RECORDS FOR THIS EXERCISE =
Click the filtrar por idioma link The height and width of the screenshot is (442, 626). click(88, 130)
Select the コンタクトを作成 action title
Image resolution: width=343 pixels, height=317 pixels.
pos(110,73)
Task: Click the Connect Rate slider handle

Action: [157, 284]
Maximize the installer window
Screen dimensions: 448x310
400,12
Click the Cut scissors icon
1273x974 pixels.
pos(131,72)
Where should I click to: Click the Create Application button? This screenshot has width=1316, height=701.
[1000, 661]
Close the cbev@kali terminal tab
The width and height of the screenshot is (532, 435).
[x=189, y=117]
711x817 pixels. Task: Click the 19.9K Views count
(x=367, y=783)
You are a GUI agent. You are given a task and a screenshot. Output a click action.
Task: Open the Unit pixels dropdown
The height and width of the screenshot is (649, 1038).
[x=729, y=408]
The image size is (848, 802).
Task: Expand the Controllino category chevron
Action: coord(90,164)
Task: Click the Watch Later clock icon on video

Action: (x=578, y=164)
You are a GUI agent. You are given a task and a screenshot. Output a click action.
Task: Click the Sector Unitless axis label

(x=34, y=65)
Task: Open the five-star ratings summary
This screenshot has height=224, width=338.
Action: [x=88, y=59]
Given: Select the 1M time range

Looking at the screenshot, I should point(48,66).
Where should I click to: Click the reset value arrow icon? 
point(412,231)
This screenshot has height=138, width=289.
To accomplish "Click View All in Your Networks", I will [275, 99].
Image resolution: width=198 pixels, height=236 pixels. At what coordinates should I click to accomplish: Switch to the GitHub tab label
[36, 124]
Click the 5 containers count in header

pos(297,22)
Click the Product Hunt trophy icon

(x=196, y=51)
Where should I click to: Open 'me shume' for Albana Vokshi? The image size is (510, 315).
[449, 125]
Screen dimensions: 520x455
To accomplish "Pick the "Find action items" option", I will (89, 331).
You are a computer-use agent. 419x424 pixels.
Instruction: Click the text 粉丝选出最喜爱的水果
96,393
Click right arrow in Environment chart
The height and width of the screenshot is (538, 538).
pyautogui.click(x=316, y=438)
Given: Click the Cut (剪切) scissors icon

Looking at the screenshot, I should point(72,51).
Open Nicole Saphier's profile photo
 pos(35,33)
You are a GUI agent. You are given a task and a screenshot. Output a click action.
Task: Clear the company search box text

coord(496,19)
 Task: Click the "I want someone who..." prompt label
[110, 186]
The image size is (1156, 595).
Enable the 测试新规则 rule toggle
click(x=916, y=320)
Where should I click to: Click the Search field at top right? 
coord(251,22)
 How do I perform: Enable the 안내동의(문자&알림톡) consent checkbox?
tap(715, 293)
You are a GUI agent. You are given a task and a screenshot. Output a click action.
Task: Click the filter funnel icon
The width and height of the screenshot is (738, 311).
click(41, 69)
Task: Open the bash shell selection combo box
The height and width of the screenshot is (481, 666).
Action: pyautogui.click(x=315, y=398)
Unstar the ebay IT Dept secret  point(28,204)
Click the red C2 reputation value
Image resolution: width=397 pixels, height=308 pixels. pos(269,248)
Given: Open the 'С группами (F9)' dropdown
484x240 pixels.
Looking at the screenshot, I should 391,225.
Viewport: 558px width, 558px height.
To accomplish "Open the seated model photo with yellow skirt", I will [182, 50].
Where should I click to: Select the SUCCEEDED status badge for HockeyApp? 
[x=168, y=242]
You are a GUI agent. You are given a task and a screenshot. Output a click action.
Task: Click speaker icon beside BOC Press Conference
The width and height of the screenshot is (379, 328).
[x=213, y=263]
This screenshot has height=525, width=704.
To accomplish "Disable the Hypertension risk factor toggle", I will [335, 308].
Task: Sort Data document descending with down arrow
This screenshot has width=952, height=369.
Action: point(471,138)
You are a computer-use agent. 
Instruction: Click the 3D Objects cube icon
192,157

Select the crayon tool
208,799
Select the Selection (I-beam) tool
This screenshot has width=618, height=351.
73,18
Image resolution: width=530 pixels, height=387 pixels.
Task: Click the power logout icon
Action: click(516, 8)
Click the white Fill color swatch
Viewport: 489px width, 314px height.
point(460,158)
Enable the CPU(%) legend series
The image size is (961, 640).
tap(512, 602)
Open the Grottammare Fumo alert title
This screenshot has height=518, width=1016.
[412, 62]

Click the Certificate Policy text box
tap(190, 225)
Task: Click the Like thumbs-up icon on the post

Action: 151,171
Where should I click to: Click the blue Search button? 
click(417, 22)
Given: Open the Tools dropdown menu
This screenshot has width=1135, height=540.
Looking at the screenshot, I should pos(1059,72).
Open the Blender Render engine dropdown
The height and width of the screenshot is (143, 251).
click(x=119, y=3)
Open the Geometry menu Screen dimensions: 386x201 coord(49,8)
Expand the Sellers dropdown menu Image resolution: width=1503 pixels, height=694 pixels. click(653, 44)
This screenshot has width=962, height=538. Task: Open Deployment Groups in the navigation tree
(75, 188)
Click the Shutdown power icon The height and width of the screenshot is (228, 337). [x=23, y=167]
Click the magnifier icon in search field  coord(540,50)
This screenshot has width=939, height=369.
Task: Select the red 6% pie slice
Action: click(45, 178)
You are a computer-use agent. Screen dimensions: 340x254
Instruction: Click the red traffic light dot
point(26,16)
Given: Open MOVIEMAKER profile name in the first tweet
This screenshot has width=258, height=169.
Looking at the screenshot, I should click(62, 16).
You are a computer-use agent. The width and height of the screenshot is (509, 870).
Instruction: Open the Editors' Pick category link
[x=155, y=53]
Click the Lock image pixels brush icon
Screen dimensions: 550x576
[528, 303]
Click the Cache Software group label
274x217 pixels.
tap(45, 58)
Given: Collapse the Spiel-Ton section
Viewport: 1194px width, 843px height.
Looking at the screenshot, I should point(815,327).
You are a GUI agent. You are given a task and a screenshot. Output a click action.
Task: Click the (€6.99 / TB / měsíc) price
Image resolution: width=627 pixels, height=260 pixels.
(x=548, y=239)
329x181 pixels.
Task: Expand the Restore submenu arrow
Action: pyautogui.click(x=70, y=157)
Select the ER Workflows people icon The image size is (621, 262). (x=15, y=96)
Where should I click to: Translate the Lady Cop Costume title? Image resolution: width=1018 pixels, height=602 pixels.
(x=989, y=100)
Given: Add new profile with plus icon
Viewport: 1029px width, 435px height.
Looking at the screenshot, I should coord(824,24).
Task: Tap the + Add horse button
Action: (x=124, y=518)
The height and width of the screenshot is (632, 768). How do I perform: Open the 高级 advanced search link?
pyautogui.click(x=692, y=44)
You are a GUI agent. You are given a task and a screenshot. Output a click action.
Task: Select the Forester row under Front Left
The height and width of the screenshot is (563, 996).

WHAT TO DO =
Starting at the line that has "Given: Open the Tools dropdown menu" in the records above, restate word for word every line until the one that has "Click the Shutdown", and include that one as well.

ANSWER SECTION =
Given: Open the Tools dropdown menu
This screenshot has width=1135, height=540.
Looking at the screenshot, I should pos(1059,72).
Open the Blender Render engine dropdown
The height and width of the screenshot is (143, 251).
click(x=119, y=3)
Open the Geometry menu Screen dimensions: 386x201 coord(49,8)
Expand the Sellers dropdown menu Image resolution: width=1503 pixels, height=694 pixels. click(653, 44)
This screenshot has width=962, height=538. Task: Open Deployment Groups in the navigation tree
(75, 188)
Click the Shutdown power icon The height and width of the screenshot is (228, 337). [x=23, y=167]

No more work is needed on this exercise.